In the mid-1990s, Maine sued tobacco companies to reimburse Medicaid for the costs of treating smoking-related health issues. And, in 1998 with 45 other states, the Pine Tree State reached “the largest civil litigation settlement in U.S. history” through the Master Settlement Agreement (MSA).[xiii]
Under the MSA, states receive annual payments – in perpetuity – from the tobacco companies, while relinquishing future claims against the participating companies. Between 2000 and 2020, Maine collected $1.1 billion in MSA payments.[xiv]
Tobacco taxes and tobacco settlement payments are justified to help offset the costs of smoking, as well as prevent youth initiation. Like most states, Maine spends very little of existing tobacco moneys on tobacco control programs – including education and prevention.
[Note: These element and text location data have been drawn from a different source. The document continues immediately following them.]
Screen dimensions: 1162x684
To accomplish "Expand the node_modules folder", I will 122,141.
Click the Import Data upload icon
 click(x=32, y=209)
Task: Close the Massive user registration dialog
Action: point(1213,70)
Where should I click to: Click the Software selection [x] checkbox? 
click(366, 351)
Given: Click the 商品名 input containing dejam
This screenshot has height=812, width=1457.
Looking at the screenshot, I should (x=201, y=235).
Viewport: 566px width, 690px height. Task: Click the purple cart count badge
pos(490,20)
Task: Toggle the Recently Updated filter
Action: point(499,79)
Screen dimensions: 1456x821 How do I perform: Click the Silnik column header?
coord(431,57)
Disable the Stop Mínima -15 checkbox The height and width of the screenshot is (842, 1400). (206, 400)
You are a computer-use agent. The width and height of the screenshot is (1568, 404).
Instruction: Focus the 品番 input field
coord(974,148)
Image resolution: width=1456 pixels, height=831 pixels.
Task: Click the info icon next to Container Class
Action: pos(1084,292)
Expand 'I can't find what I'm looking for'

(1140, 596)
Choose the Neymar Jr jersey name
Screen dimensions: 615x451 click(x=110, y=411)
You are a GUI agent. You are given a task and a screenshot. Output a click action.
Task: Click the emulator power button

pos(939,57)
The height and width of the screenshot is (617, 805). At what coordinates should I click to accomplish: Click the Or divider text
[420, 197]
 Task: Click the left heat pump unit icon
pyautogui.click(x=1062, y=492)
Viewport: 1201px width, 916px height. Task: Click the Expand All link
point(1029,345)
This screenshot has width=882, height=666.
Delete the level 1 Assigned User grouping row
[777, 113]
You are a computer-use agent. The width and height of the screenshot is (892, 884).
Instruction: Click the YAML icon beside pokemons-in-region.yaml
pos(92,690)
Between 2000 and 2020, Maine allocated only $243.7 million in state funds towards tobacco control programs.[xv] This is 9.8 percent of what the state collected in cigarette taxes in the same 20-year time span and 22.1 percent of MSA payments. In total, in 20 years, Maine allocated only 6.8 percent of what the state received in tobacco taxes and settlement payments towards tobacco education and prevention efforts. In essence, for every $100 received in tobacco-related taxes and settlement payments, the state spent $6.80 funding tobacco control programs.
More specifically, when the state has increased the cigarette tax, it has not increased funding for tobacco control. In 2005, Maine collected $91.9 million in cigarette taxes. Two years after the tax hike, the Pine Tree State collected $153 million in cigarette taxes – a 66.5 percent increase. In the same period, tobacco control funding only increased by 3.5 percent, from $14.2 million in 2005 to $14.7 million in 2007.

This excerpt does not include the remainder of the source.